En el año 285 Diocleciano manda restringir los límites africanos del Imperio y Volúbilis comienza a ser abandonada, aunque sobrevive con formas paleocristianas y barbáricas hasta el siglo VIII cuando los musulmanes penetran en ella. No sabemos exactamente cuándo murió Volúbilis, como tampoco sabemos cuando nació, pues los nuevos cateos han descubierto cerámica campaniforme previa a la urbanización estrictamente Púnica. Pero es obvio que su esplendor máximo ocurre en época de Marco Aurelio.

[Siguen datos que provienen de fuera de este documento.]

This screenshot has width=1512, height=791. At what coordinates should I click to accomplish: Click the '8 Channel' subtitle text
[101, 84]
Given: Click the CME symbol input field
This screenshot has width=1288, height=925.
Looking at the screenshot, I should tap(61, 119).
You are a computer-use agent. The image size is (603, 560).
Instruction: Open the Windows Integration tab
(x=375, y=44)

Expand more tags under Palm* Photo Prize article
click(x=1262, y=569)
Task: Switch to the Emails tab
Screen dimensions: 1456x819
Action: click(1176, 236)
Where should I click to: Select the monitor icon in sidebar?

Sobrepasado el Palacio de Gordiano, a la vista de la llamada Puerta de Tánger, regresamos a la caída de la tarde. Nuestro paciente guía nos da algunas indicaciones con el mejor humor; me murmura al oído que ciertas ruinas corresponden a una "Casa del amor" y luego muestra a todos con el mayor desparpajo una enorme talla fálica, con sencilla inocencia. Espera que fotografiemos capiteles y sonríe cuando buscamos el momentáneo refugio de alguna sombra proyectada por las columnas. No nos cobra nada; simplemente lo que quisiésemos darle.
La jornada termina y las primeras tinieblas se forman entre las ruinas cuando nos sentamos en un "bar" cercano a la puerta a tomar unos excelentes vasos de té.
Salimos. Algunos camellos son cargados con sus mercancías en las cercanías de nuestro automóvil. Al descender la colina llevamos en el alma la sensación de habernos asomado a un rincón del tiempo, a otra dimensión en la cual los hombres eran más naturales, más fuertes y laboriosos.
La larga lengua del camino nos traga rumbo a Tánger y las primeras estrellas titilan en un cielo purísimo. La soledad nos rodea. Atrás queda Volúbilis, encaramada en sus alturas como un muñón, roto pero glorioso, de algún viejo legionario romano alzándose sobre el horizonte.